So no, sometimes people don't get a choice of what to type code in.

Here is an actual example where the people writing actually had no choice, rather than having choices but failed to take advantage of them. I know of a case a company that was called in to solve a problem with desktop PCs at a correctional institution. The PCs were locked down to only approved applications, which included Office but absolutely no plain text editors. Office was required so that the inmates could participate in educational programs. It also included Python. You can see where this is going, I'm sure. It turned out that one of the inmates had typed up a simple Python game in Word, saved it as plain text, and somehow managed to find a way to get access to the command prompt and run it as a script. Never underestimate the ingenuity of bored, intelligent people with a lot of time on their hands. So this was a case where the user *genuinely* had no choice but to use Office, not just because they didn't know better or couldn't be bothered. But the bottom line is, so what? Why should we care about such incredibly narrow niches? - writers who don't know how to turn Smart Quotes off in Word; - students sitting a very badly designed exam; - inmates with Office and Python but no text editor. I'm sorry to all those people, but they are not our core demographic and we aren't going to spend valuable time and energy making Python work for the code they write in Office with curly quote marks. [...]

...

And yes, several students lost points for syntax errors because Word "helpfully" converted their quotation marks.

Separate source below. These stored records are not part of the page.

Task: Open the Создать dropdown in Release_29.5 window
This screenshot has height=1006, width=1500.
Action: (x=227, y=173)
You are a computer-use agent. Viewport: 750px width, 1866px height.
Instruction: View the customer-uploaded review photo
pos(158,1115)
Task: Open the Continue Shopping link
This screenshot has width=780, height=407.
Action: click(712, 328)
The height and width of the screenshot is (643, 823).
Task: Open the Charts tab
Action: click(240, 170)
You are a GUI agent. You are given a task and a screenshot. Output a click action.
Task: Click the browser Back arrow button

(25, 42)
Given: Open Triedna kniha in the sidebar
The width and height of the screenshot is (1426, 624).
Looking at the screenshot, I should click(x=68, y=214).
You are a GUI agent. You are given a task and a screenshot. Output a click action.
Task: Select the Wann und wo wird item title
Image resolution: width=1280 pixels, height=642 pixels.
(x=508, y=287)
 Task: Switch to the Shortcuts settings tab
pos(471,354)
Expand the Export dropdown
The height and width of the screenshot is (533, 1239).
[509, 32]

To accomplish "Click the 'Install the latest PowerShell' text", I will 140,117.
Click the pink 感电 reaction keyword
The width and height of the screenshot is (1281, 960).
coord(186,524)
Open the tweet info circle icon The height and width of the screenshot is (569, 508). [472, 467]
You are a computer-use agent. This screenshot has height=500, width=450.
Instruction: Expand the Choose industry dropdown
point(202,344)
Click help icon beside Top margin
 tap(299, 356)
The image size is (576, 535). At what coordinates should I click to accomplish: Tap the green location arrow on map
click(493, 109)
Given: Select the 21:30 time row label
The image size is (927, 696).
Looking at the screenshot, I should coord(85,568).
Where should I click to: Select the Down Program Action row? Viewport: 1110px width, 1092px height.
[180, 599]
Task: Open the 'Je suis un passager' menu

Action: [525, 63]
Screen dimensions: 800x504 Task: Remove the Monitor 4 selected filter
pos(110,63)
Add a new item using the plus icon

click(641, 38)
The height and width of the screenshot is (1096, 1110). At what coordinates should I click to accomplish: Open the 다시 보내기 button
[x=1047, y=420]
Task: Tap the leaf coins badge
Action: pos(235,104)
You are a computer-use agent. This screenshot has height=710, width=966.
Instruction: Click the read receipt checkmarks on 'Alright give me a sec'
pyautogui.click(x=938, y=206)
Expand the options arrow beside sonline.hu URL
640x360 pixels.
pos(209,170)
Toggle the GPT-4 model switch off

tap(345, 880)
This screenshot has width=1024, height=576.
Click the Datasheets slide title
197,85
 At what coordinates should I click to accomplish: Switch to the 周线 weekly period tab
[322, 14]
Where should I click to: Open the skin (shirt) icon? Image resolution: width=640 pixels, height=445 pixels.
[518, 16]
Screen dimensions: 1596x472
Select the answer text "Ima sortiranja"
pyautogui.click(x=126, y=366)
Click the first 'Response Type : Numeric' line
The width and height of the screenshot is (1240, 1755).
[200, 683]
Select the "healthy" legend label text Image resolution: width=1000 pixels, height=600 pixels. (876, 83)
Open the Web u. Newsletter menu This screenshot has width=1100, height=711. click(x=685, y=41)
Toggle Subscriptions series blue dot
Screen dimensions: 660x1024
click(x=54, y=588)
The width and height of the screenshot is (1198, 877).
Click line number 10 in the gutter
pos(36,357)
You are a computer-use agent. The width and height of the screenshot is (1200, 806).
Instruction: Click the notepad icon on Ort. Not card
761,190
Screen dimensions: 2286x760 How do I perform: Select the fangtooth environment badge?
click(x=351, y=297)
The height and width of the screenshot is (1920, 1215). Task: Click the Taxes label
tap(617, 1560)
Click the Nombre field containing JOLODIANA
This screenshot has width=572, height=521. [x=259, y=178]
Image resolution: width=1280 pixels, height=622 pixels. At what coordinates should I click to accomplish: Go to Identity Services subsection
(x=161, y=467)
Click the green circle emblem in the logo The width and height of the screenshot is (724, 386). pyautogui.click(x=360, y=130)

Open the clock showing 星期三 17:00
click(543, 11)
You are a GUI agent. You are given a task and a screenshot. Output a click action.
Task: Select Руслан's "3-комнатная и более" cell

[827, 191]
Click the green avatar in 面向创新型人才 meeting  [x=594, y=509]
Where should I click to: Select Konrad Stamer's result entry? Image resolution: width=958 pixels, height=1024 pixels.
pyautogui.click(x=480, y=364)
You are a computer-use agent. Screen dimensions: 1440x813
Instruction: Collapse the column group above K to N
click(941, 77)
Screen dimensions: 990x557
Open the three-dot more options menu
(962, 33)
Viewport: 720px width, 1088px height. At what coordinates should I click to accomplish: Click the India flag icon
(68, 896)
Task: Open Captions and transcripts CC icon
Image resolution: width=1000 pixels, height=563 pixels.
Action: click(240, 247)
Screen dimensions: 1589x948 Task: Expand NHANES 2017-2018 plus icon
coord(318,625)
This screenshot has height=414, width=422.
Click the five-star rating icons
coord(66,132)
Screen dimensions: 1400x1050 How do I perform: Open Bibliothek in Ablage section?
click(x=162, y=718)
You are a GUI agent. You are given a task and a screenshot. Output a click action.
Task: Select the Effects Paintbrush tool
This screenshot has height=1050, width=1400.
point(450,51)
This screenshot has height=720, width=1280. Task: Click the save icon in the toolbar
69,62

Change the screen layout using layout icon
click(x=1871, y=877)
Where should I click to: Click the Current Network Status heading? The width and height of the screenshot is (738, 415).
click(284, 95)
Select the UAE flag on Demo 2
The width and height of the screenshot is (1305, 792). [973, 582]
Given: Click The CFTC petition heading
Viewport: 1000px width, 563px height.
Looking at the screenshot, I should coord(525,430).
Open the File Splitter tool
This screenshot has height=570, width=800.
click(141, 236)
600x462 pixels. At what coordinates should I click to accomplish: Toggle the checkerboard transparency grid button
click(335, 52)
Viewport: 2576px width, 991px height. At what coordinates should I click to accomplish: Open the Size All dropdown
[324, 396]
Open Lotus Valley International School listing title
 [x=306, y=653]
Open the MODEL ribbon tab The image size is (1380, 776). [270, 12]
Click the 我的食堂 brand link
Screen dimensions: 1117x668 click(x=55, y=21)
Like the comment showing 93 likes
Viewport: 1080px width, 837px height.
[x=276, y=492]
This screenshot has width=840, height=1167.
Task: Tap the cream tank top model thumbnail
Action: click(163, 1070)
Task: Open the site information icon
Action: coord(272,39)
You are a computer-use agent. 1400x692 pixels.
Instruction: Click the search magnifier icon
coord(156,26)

A valuable lesson learned: the tools you use *do matter*. Tooling is important. Details matter. -- Steven

Serhiy Storchaka

11:35 a.m.

11.05.20 03:34, Steven D'Aprano пише:

...

There are a couple of professionally published Python books written using Restructed Text, Sphinx and Python. So people do have a choice, or at least a technical choice.

There was similar issue with Sphinx. It uses a third-party tools to "improve" the HTML output by replacing dashes and quotes with fancy versions. The tool was pretty dumb and did not work with quotes adjacent to a styled word.

Ned Batchelder

10:45 a.m.

On 5/10/20 3:09 AM, Steve Barnes wrote:

...

Change the error message “SyntaxError: invalid character in identifier” to include which character and it’s Unicode value so that it becomes “SyntaxError: invalid character 0x201c “ in identifier” – this is almost certainly the easiest change and fits well with explicit is better than implicit but still leaves it to the user to correct the erroneous input (which could be argued is both good and bad).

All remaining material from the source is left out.